** Selected passage follows **
Global markets in freefall as Trump digs in on tariff ‘medicine’

United States President Donald Trump has brushed off the market turmoil caused by his sweeping tariffs, likening the measures to “medicine” as panicked investors continued a massive sell-off of global stocks.

“I don’t want anything to go down but, sometimes, you have to take medicine to fix something,” Trump told reporters on board Air Force One on Sunday.“We have been treated so badly by other countries because we had stupid leadership that allowed this to happen. They took our businesses, they took our money, they took our jobs.”

Digging in on his so-called “reciprocal tariffs”, Trump said he would not back down unless other countries balanced their trade with the US.

The US president said he had spoken with many foreign leaders over the weekend who were “dying to make a deal”.

“I said, ‘We’re not going to have deficits with your country’,” Trump said.

“We’re not going to do that, because, to me, a deficit is a loss. We’re going to have surpluses or, at worst, going to be breaking even.”Trump’s comments came as global stocks continued to plummet amid fears of a trade war and economic downturn.

Hong Kong’s Hang Seng plunged more than 13 percent on Monday, its steepest decline in nearly three decades.

Taiwan’s benchmark TAIEX dropped 9.7 percent, its sharpest fall on record, while Japan’s Nikkei 225 closed down 7.83 percent.

In Singapore, The Straits Times Index tumbled more than 7 percent.

South Korea’s KOSPI fell more than 5 percent, while Australia’s ASX 200 closed down more than 4 percent.

European markets continued the sell-off, with the FTSE 100 in London and the DAX in Frankfurt dropping about 5 percent and 7 percent, respectively, in early trading.

US stocks were headed for further steep losses when Wall Street reopens, following a two-day rout last week that wiped out more than $6 trillion in market value.

Futures tied to the benchmark S&P500 were down 2.7 percent on Sunday, while those tied to the tech-heavy Nasdaq-100 were down 3.55 percent.

The US began imposing a baseline tariff of 10 percent on imports on Sunday, with steeper duties of between 11 percent and 50 percent set to take effect against dozens of countries on Wednesday.

The higher tariffs are set to hit both US rivals and allies alike.

China, the US’s main strategic rival and its third-largest trading partner, is facing a 34 percent tariff, while the European Union, Japan and South Korea are bracing for tariffs of between 20 percent and 25 percent.
** End of Selected passage **
** Given records follows **
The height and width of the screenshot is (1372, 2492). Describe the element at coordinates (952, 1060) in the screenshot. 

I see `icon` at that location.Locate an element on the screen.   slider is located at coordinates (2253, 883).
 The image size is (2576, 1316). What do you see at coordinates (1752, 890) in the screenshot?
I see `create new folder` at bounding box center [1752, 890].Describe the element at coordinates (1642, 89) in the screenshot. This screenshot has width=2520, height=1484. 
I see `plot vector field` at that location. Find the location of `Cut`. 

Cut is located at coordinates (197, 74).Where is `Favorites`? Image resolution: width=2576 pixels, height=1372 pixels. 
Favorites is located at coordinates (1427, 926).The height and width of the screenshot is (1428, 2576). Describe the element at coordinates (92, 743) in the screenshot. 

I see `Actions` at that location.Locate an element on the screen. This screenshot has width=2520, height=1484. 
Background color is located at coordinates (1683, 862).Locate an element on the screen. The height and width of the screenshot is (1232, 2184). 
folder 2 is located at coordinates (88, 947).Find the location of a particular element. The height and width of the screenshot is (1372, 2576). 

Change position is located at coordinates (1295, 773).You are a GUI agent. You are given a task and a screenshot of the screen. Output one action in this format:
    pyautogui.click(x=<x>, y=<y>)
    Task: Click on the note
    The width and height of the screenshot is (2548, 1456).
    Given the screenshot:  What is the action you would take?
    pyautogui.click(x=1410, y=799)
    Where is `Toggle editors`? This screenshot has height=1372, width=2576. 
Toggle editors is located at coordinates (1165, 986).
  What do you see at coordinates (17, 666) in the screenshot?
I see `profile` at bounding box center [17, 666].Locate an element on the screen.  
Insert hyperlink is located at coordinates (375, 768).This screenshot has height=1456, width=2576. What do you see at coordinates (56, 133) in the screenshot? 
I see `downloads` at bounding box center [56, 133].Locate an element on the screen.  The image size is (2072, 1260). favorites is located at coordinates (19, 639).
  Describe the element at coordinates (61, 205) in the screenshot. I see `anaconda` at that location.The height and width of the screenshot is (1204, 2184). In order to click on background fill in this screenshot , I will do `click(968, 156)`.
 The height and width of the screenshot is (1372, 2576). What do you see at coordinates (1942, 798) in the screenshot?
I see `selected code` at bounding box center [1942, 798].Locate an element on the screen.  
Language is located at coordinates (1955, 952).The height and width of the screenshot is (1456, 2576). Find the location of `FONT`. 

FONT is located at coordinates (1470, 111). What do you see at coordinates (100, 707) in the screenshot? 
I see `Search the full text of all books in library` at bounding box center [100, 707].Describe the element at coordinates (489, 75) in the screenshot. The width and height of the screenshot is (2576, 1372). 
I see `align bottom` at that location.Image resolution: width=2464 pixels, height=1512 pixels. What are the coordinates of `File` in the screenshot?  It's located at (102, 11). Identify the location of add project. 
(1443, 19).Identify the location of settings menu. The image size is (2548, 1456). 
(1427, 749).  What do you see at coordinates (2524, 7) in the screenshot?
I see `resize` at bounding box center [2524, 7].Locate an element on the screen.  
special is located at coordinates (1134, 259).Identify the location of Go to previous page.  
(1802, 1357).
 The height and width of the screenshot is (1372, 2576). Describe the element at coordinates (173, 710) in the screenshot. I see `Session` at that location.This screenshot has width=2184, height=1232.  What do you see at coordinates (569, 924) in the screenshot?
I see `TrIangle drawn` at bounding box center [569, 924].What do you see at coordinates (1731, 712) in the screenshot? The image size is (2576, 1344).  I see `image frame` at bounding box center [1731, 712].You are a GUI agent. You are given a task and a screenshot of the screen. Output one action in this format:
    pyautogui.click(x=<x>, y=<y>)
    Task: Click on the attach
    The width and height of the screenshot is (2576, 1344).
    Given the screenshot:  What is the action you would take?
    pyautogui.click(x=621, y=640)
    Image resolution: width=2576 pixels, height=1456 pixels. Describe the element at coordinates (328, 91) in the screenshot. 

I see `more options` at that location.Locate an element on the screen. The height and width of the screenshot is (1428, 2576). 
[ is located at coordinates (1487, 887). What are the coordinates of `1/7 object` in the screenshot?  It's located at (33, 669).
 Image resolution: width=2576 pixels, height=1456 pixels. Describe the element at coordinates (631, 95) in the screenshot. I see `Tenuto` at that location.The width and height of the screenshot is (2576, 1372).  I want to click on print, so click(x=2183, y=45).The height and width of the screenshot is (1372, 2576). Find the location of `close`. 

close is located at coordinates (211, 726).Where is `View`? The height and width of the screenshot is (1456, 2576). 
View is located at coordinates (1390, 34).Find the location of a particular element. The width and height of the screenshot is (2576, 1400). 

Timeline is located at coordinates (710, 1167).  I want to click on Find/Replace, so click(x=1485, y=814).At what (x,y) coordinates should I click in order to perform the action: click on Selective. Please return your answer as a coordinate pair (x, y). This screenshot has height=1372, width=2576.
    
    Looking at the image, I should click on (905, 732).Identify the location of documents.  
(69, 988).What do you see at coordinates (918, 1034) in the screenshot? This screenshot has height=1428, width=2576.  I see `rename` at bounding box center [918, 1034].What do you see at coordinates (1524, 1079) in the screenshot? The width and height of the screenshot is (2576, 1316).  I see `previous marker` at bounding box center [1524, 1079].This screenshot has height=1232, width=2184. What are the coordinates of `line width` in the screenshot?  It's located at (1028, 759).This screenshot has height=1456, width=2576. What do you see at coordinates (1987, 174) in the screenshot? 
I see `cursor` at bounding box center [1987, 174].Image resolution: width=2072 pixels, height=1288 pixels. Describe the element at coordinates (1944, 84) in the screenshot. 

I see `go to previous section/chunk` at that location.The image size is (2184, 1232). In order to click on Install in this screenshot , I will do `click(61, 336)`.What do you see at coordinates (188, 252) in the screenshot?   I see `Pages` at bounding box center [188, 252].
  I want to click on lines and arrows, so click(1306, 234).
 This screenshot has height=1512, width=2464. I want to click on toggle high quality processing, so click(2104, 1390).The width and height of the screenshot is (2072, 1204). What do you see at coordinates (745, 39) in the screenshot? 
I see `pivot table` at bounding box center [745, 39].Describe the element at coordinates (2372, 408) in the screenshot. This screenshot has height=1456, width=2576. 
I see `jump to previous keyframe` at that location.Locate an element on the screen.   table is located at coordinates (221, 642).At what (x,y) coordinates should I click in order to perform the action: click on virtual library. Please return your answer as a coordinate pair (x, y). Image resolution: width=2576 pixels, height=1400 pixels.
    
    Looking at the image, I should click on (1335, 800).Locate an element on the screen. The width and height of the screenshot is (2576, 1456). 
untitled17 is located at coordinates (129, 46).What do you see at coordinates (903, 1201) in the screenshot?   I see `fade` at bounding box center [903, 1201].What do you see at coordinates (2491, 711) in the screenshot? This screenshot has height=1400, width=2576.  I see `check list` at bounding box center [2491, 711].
** End of Given records **
Problem to work on
According to the article on global markets and tariffs, by what percentage did Taiwan's benchmark TAIEX drop?

Response to this exercise
It dropped 9.7 percent, its sharpest fall on record.